French Polishing and Pianos
French polishing is a wood finishing technique used on pianos that result in a very high gloss finish, with a deep colour and chatoyancy. French polishing consists of applying many thin coats of shellac dissolved in denatured alcohol using a rubbing pad lubricated with one of a variety of oils. French polishing became prominent in the 18th century. In the Victorian era.
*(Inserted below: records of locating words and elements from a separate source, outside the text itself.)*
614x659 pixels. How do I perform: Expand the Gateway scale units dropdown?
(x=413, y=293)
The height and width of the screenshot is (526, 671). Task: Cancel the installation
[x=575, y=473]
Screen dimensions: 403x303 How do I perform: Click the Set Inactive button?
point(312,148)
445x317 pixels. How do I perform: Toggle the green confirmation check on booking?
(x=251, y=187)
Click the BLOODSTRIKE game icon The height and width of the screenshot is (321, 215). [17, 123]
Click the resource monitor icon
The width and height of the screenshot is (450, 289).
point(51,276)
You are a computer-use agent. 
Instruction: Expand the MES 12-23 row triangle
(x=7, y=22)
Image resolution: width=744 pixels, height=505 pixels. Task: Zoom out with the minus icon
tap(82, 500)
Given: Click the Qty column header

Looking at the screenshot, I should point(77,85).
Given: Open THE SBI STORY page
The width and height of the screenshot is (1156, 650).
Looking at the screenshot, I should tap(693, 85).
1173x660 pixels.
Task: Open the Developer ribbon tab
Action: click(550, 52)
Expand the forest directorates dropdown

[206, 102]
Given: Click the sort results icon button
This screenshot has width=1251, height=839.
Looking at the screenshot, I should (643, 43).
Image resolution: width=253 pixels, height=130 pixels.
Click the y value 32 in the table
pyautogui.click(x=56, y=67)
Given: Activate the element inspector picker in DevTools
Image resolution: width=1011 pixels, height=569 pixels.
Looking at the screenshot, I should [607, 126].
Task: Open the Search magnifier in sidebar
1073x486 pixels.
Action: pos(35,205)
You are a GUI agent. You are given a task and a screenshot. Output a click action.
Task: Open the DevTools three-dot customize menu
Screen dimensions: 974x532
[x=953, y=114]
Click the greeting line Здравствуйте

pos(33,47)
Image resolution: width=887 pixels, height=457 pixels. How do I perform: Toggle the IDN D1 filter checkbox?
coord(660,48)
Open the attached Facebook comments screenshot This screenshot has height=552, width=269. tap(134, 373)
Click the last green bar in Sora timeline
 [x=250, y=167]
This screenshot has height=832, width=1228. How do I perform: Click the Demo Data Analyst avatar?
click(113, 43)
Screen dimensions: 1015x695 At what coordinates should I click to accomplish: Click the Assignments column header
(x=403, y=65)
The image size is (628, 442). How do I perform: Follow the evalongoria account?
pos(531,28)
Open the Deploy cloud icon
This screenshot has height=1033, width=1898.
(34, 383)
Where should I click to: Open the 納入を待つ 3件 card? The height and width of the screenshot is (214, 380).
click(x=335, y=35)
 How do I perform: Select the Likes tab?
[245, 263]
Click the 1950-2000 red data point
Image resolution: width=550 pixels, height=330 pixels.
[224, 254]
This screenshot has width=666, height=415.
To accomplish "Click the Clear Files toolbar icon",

There are some references to shellac in Europe as early as 1590, French polishing was most commonly used on expensive woods such as mahogany or walnut in order to preserve their beauty. Commonly French polished items at the time were impressive pieces of furniture or instruments because they were expected to look good at all times. The Pad is lubricated with oil that then becomes part of the overall finish. the oil helps to stop the pad from sticking and lifting previously applied layers of shellac. , Softer oils such as mineral oil will produce a glossier but less hard finish whereas more viscous oils such as walnut oil and olive oil will produce a more durable finish.

Cleaning French Polish and Pianos
If the item has been French polished, rubbing the surface with a soft, clean cloth is usually ample. You can also polish it now and then with a little wax or even with a tiny bit of furniture cream. Sticky marks should be removed immediately with a cloth soaked in warm, soapy water and then wrung out it needs to be damp, not soaking wet.